Review: Great to have a new work by Maupin and one that is so interestingly about him, about life, with wonderful twists and turns. Sat up all night reading it and as usual with his books, wished it had kept right on going!

Rating: 5 stars
Summary: Excellent novel with some difficult aspects
Review: I purchased a copy of this for my partner for Christmas, and soon got a "how dare you buy a book like this for me!" I was then instructed to sit down and read it. A very good thing to be made to do.

Make no mistake: this book will not be a comfortable read to all. As it indicates in the blurb (which I didn't read first), one of the characters in the book was sexually abused by his father starting at age four. Now, the details of this are not examined closely, but we are never allowed to forget how Pete was abused.
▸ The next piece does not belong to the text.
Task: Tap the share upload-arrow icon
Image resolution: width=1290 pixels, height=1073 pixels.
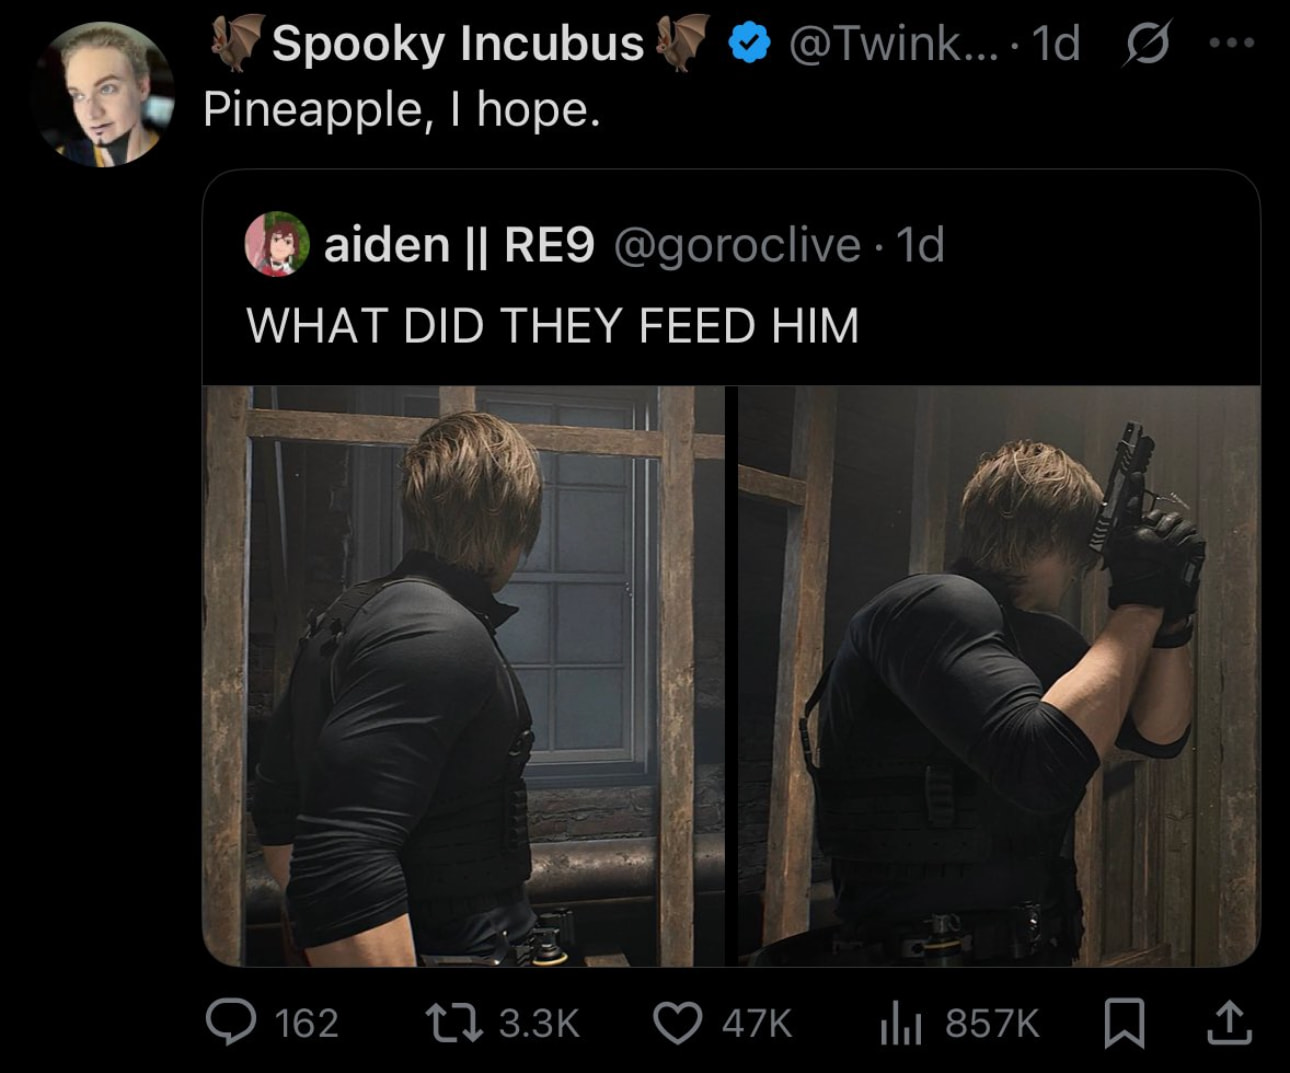Action: tap(1229, 1023)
It's not in our faces, but it's never too far below the surface.

Having said that, the book is a triumph. Mixing fiction and autobiography together, Armistead Maupin sets out a book which is about the way in which fiction is created. The book is the fictionalised account of Gabriel Noone's failing relationship, his long-distance meeting with a young survivor of sexual abuse, and how the two help each other forward, and all the trials and tribulations associated with that progress.

But don't get comfortable: 'The Night Listener' turns your expectations on their heads on several occasions.

Mr. Maupin also remembers his long time fans: there are several nods to the 'Tales of the City' series and its characters. If you haven't read those books, I don't think that this book would suffer, but if you have, you get a few little bonuses.

As good a book as I have read in a long time.